Sian Alderton, from Norwich, contracted bacterial meningitis B in October 2024 and was left vomiting and with a red rash following a night out with friends.
The then 18-year-old was put into a medically induced coma just two days later.
Sian Alderton when she was 18 (Image: Supplied)
Doctors said she could have caught the bug from sharing a vape with someone in a club.
Her mum, Kerrie Durrant, 37, was told she may never wake up and could have just 24 hours to live.
Sian has thankfully been left without any long-term complications from the disease, which has killed two young people in a recent outbreak in Kent.
The outbreak of meningitis is being treated as a national incident, with the UK Health Security Agency (UKHSA) investigating 18 more cases linked to a nightclub.
Kerrie has spoken again to share the symptoms she noticed in her daughter.
“We had a Chinese and we ate normally,” she explained. “At about 8pm she said ‘Mum, I don’t feel well’.
Sian pictured before the night out (Image: Supplied)
“She wanted to get into my bed – she never wants to get into my bed when she’s ill, so she was quite clingy.

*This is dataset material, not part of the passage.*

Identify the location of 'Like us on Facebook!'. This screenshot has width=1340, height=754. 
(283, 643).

“Through the night, I could hear her waking up. From about 8pm to 5.30am or 6am she slept, apart from being sick.
“She was drinking like a goldfish. I said ‘let’s go to the toilet.’ She got up and she couldn’t move – she was aching.
“She crawled to the bathroom. That was the moment I said: ‘Hang on a minute, something’s not right’.”
Thankfully, the teenager pulled through – and scans show she has been left without any brain damage.
Doctors said Sian may have caught the bug from kissing a boy she was friends with in the club, or from a vape she shared.
Sian Alderton spent 12 days in hospital (Image: Supplied)
Speaking following the recent outbreak, the now 19-year-old said: “I did share a vape with multiple people on that night out, so we believe that’s where I would have gotten it from.
“I haven’t gone on any nights out since then – the most I’ve had the courage to do is go to a pub for maybe an hour or two, but other than that I haven’t wanted to go out since.
“It hasn’t put me off vapes, though I wouldn’t share with anybody anymore.
“If someone you know has a ‘sickness bug’, but they are also quite delirious or more aggressive than usual, it’s better to be safe than sorry.
“Get it checked ASAP – sometimes the rash doesn’t even appear on people, so you wouldn’t have thought they’d be in a life or death situation.”
According to the NHS, symptoms of meningitis include high temperature, vomiting, headaches, a rash that doesn’t fade when a glass is rolled over it, a stiff neck, a dislike of bright lights, drowsiness or unresponsiveness, and even seizures.
Students wait in line at the entrance to the sports hall at the University of Kent campus in Canterbury, where the rollout of a meningitis B vaccine has begun (Image: Gareth Fuller/PA Wire)
The symptoms can appear in any order, and those affected do not always get all of them.
The bacterial version of the disease, responsible for the outbreak in Kent, is rarer than the viral version.
While the MenACWY vaccine, offered to teenagers and students, protects against the A, C, W, and Y strains of the disease, the meningitis B vaccine is less common.
It is now being offered to around 5,000 students from the Canterbury campus of the University of Kent, alongside courses of antibiotics.